In the early 1980s, the conventional wisdom in Hollywood – and make no mistake: the only wisdom to be found in Hollywood is the conventional kind – was that comedy was dead. Audiences, it was decided, just didn’t want to watch sitcoms anymore. They had grown tired of the typical family-gathered-around-the-sofa setups, the hackneyed jokes, the retreaded storylines about the trials of raising children. Americans had grown sophisticated and worldly during the politically tumultuous 1960s and the culturally libertine 1970s, and no longer had a taste for tame, feel-good comedies.
So Hollywood stopped making them. By the early 1980s, it was tough to find a sitcom on the air, let alone a successful one. And then, suddenly, in September of 1984, the low-rated and desperate American television network NBC took a chance. It went against the conventional wisdom and put on a family comedy and hoped for the best. That’s the way Hollywood – and probably every other business – works. Imminent bankruptcy has a way of encouraging risk-taking.

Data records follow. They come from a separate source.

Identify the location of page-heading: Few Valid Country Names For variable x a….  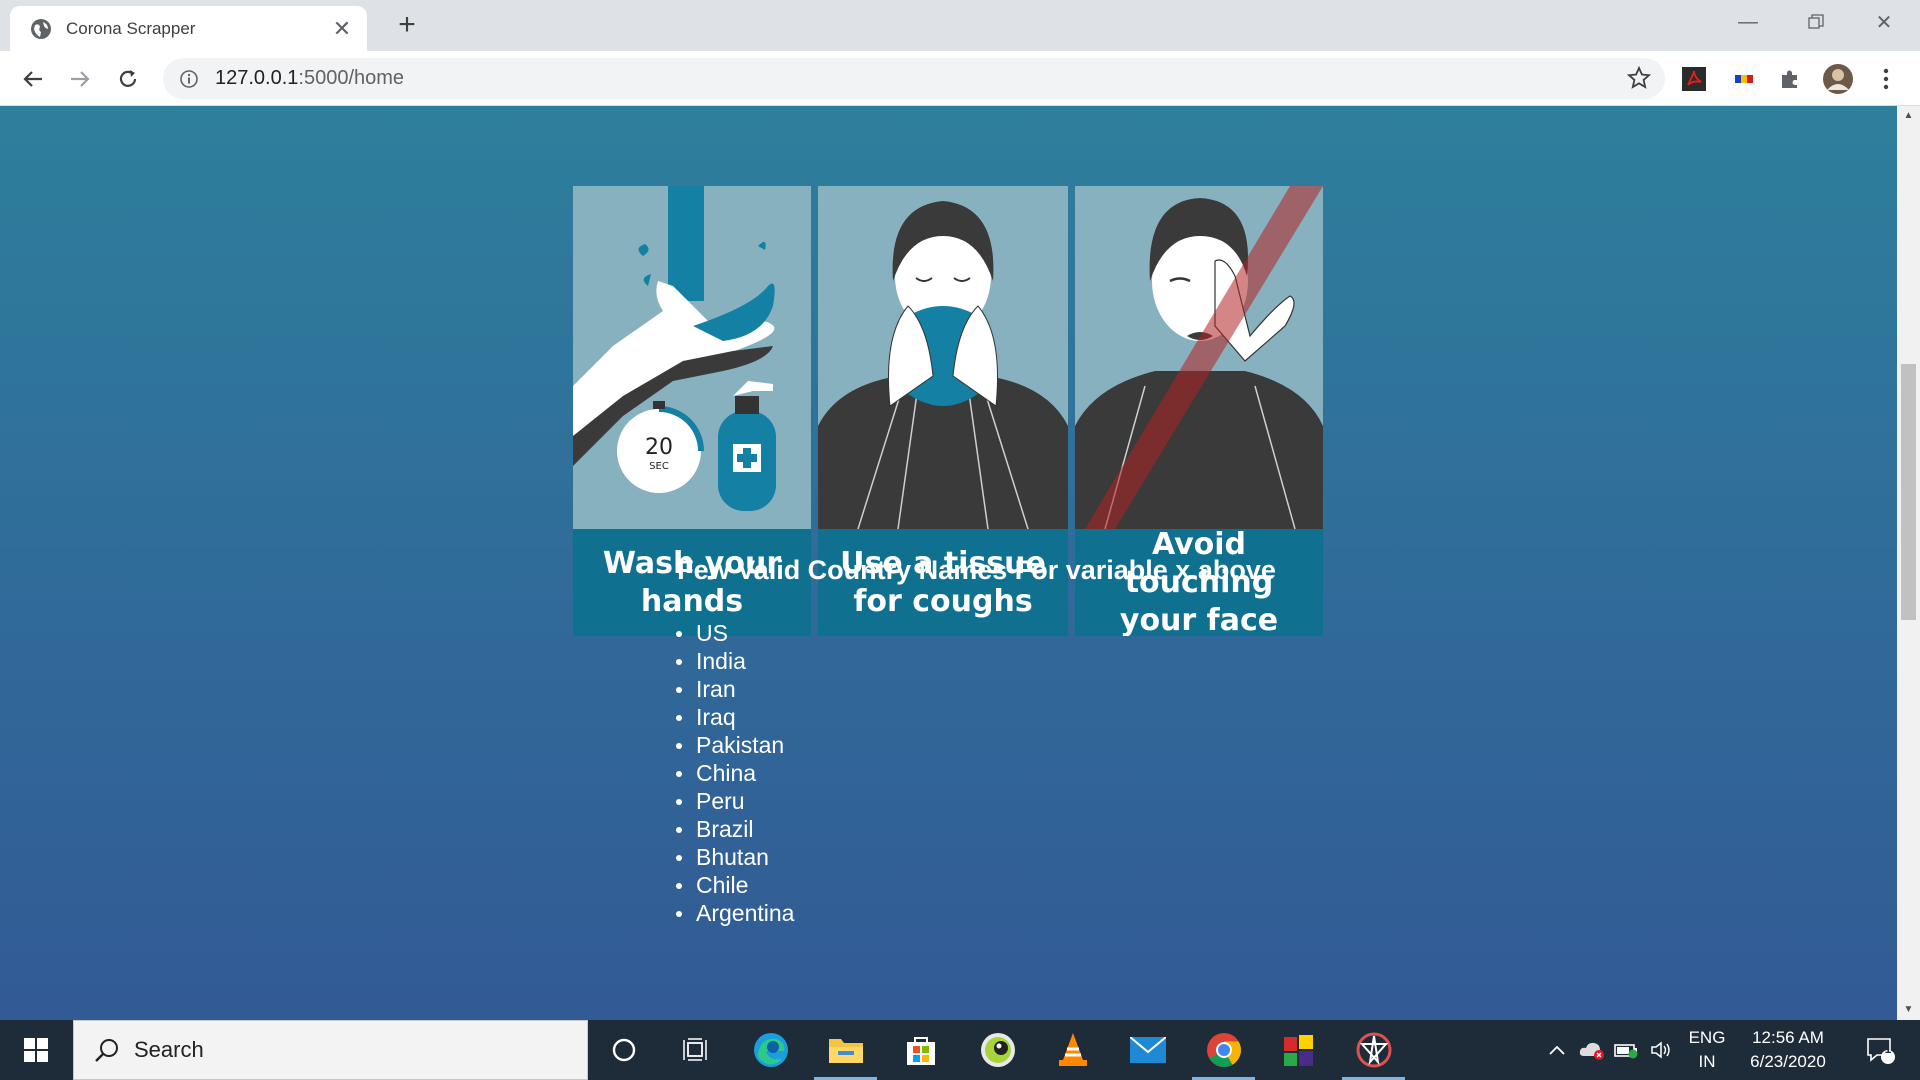
(948, 570).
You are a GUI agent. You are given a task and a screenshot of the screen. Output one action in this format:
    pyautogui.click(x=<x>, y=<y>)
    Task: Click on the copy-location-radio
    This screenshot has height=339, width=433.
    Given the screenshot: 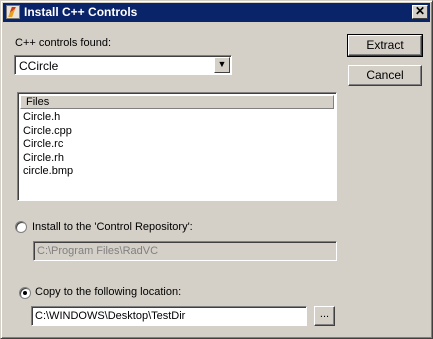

It was a good thing, too. The Cosby Show premièred to a gigantic rating. Americans, it seemed, weren’t aware of the conventional wisdom. They didn’t know that they weren’t supposed to have an appetite for a fairly conventional sitcom about a family, which gathers around a sofa to deal with the trials of raising children. More spectacularly, Bill Cosby was black! White Americans – according to the masterminds behind network television – could never love a show about an upper-middle class African-American family. But the audience, as usual, didn’t follow the rules. What they saw when they turned on the television on September 20, 1984 was a large and loving family, ruled with firm good-nature by one of their favourite celebrities. They loved it. The Cosby Show was one of America’s favourite shows – often its most favourite show – for eight years.
Bill Cosby, the star and executive producer, had been a movie and television star for almost 30 years. He was one of America’s most trusted salesmen for everything from soft drinks to packaged pudding. In retrospect, it’s hard to imagine that anyone thought The Cosby Show was much of a risk. But that’s the way Hollywood – and probably every other business – works. Things seem impossible until someone does them, at which point they seem inevitable.
The Cosby Show reignited the comedy business. Suddenly, every television network was developing and producing family comedies. The demand for television comedy writers soared – as did their paycheques. A few years after The Cosby Show premièred, the ripple effect reached universities on the east coast, where a directionless and otherwise totally unskilled student (me, in case you’re wondering) took a chance and drove out to Los Angeles to seek his fortune in television comedy writing.
Fortunes, of course, are a matter a perspective. But it’s not too much of a stretch to say that I owe Bill Cosby my career. The first job I had in television, as a young staff writer on the hit sitcom Cheers, was a direct result of the rising-tide effect of The Cosby Show. We were broadcast on NBC on Thursdays at 9pm. Cosby was on at 8pm. He brought a massive audience to the network and all we had to do was keep it. Bill Cosby is the reason I didn’t have to go to law school.
Bill Cosby is also, according to the accusations of almost two-dozen women, is also a serial predator and assaulter of women. In story after story, women have recounted the ways in which he threatened, drugged and raped them.
All of this happened years ago, is what people who love Bill Cosby – me included – are saying about the 77-year-old comedy legend. We all owe him so much it’s temptingly easy to brush aside the 20 (and counting) women who insist that he assaulted them. All of these stories, we tell ourselves, are from the distant past. Can’t we concentrate on Cosby’s epic accomplishments? His 50-year career in show business, his single-handed racial integration of the television industry, his billion-dollar successes, his record of firm paternal leadership (much like his television character) in the African-American community?
The conventional wisdom 30 years ago – and, to be frank, pretty much routine behaviour in Hollywood since its birth – was that powerful men are allowed to use and manipulate younger and less-powerful women. It was one of the perks that came with a male-centred business world. But conventional wisdom, as everyone knows, only lasts a little while. Sooner or later it changes, usually into its opposite. Bill Cosby, comedy genius and television legend, made his fortune by bucking the trends and pushing against the often racist, always risk-averse minds that ran the entertainment industry.
But in one way, at least, he was old fashioned. In one way, he followed the conventional wisdom. The way he treated women was strictly old school. I’ll always be grateful for the success of The Cosby Show and its effects. But I’ll always be heart-broken by the man behind it.